Activity One

Question 1 is challenging. If necessary, scaffold the problem by asking the students these questions:

• How can you find the area of the board? (20 x 30 = 600 cm²)
• What will the area of each rectangle be? (600 cm² ÷ 12 = 50 cm²)
• Can you draw some rectangles that have an area of 50 cm²?

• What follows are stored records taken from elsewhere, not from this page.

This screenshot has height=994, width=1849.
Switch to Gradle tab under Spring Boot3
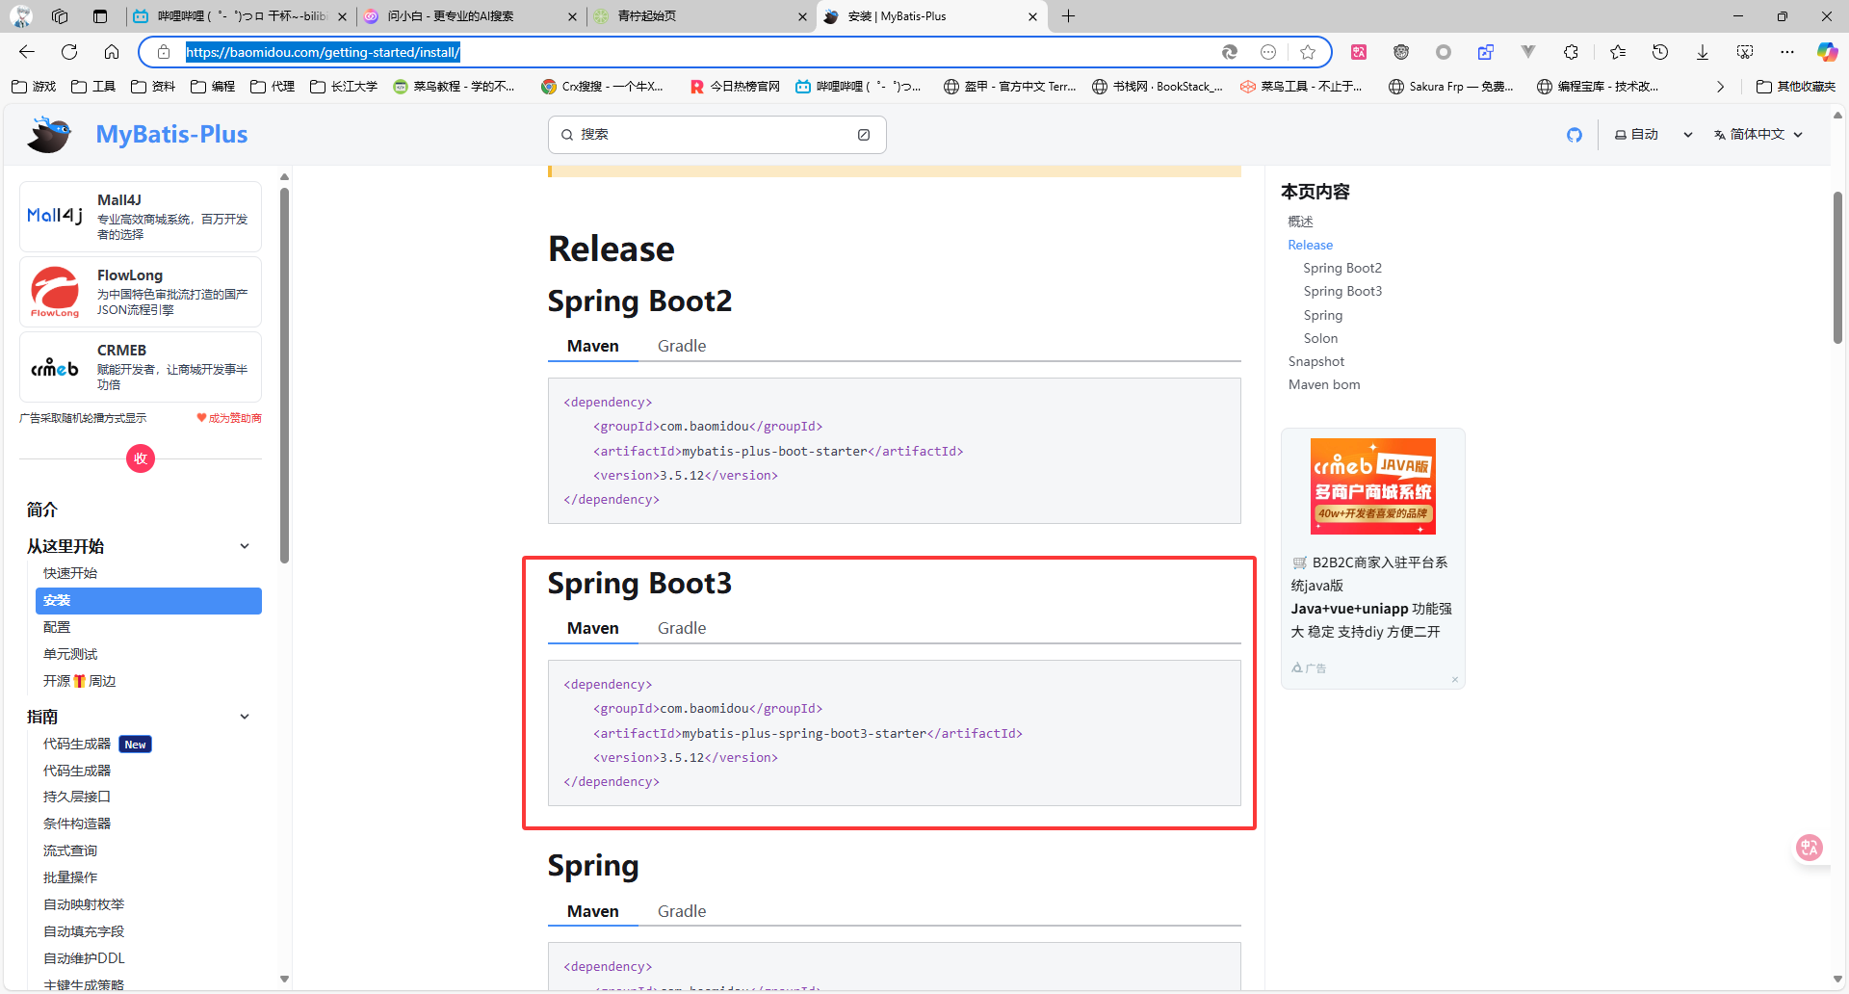[x=681, y=628]
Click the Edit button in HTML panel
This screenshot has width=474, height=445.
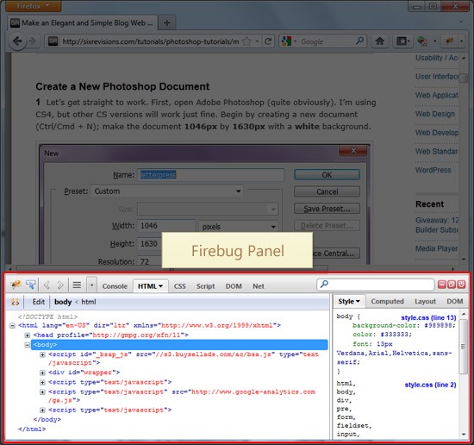39,302

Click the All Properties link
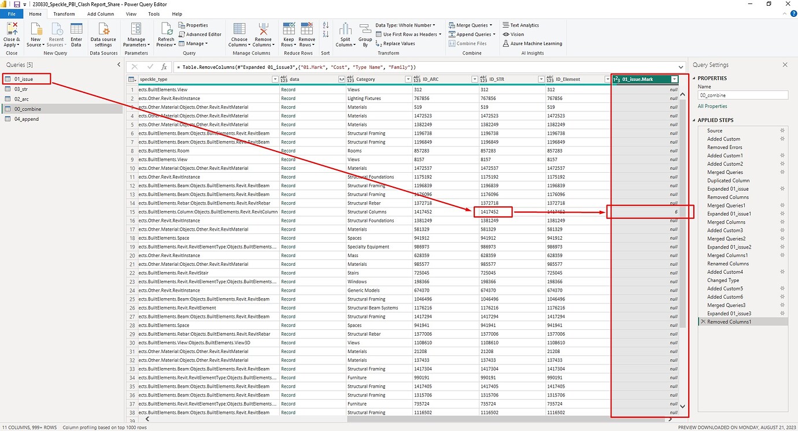[712, 106]
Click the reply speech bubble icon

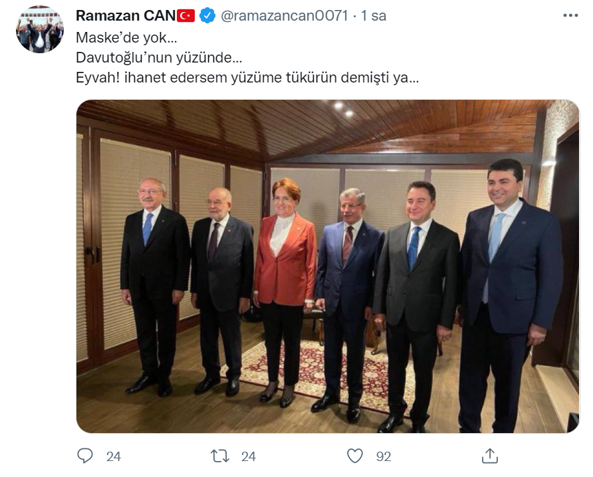pos(84,456)
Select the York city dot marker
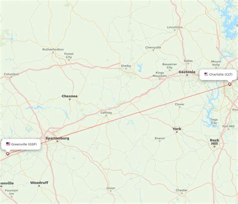Screen dimensions: 238x204 [x=177, y=132]
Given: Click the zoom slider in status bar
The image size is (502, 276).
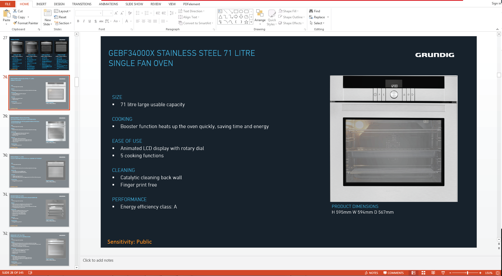Looking at the screenshot, I should [x=467, y=273].
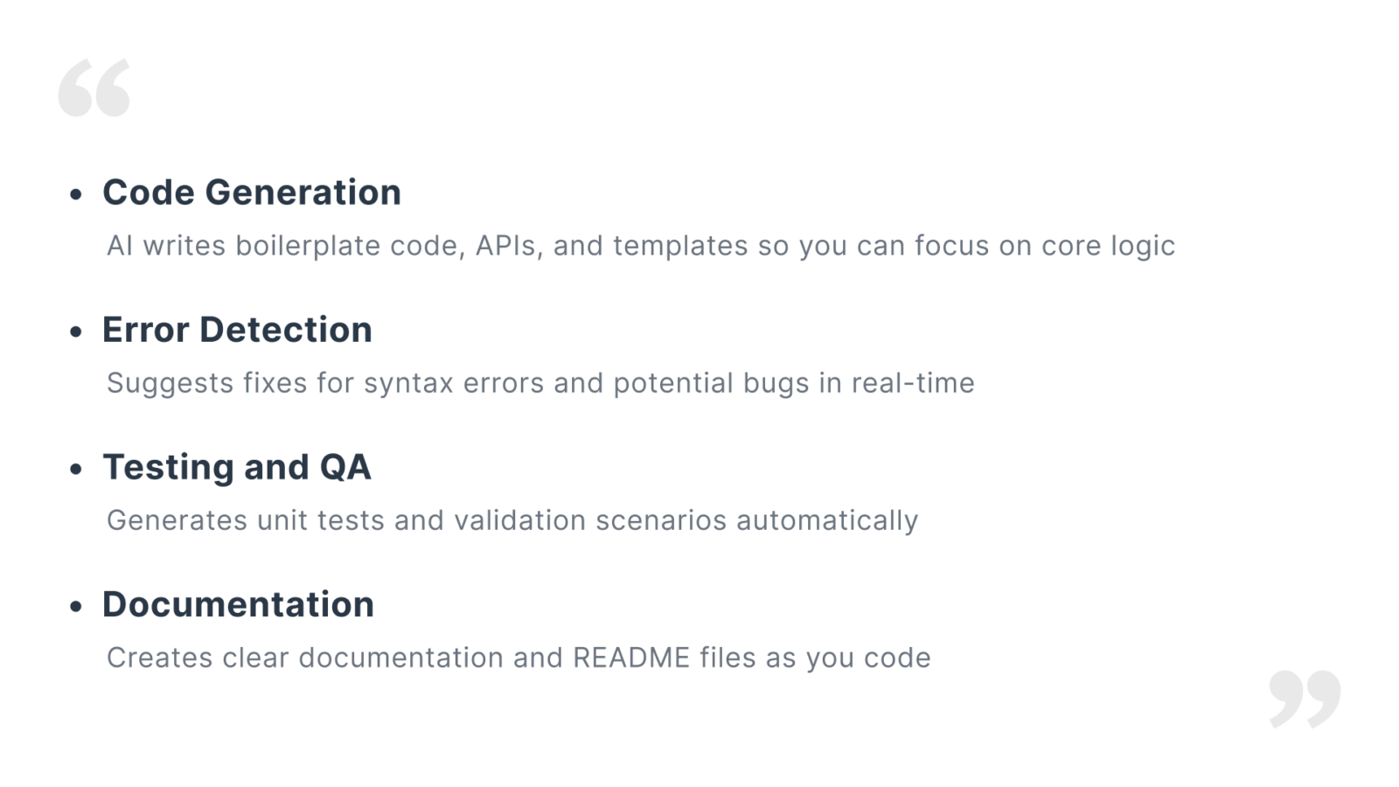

Students could also divide a 20 cm x 30 cm piece of paper into 12 rectangles to find the dimensions. Note that the 2:1 ratio between length and width must be maintained. Be aware that an A4 sheet is very close to, but not equal to, 20 x 30 cm.
The hexayurt was designed by Vinay Gupta. See www.hexayurt.com for related links, including a video about how to make a folding hexayurt.
Examples of modified hexayurts are also available online and can be easily found by doing a search for “new hexayurts”. See www.tilings.org.uk/Hexayurt_Family.pdf to access Edmund Harriss’s nets of hexayurt relatives, “the tri-dome” and “the quad-dome”. Both these structures are based on the 2:1 rectangle and triangles.

Activity Two

This activity involves using different units of length (centimetres and metres). Give your students practice converting between the two units. They can choose whether to work in centimetres or metres, but remind them that when calculating perimeter or area, the measurements they use must have the same unit.
Students can find the number of tubes on each side by dividing the length of the wall by the diameter of each pole (360 ÷ 15 = 24). They may then make the mistake of simply multiplying this by 4 to find the total number of tubes. By doing so, each corner tube ends up being counted twice.
Multilink cubes can be used to show the relationship between the number of tubes on each side and the total number of tubes. For example:

This can form the basis of a good investigation:

This will help students to identify that the total number of tubes is 4 times the number of tubes in each wall minus 4.
Interpreting a two-dimensional representation of a three-dimensional object requires good spatial-visualisation skills. Students who struggle to visualise the shapes that make up the roof may benefit from creating a model of it. This will help them to see that the roof is made up of two rectangles and two triangles.
Alternatively, students could construct a scale model of the entire shelter.
To estimate how many emergency shelters could fit on the school field, students could pace out the field to estimate its dimensions and then pace out the amount of space required for each shelter. Another option is to work out the dimensions of the field using an online map and then use a scale drawing or calculation to work out how many shelters would fit on it.
Working in a group to estimate the number of emergency shelters that could fit on the school field is a good opportunity to develop the key competency participating and contributing.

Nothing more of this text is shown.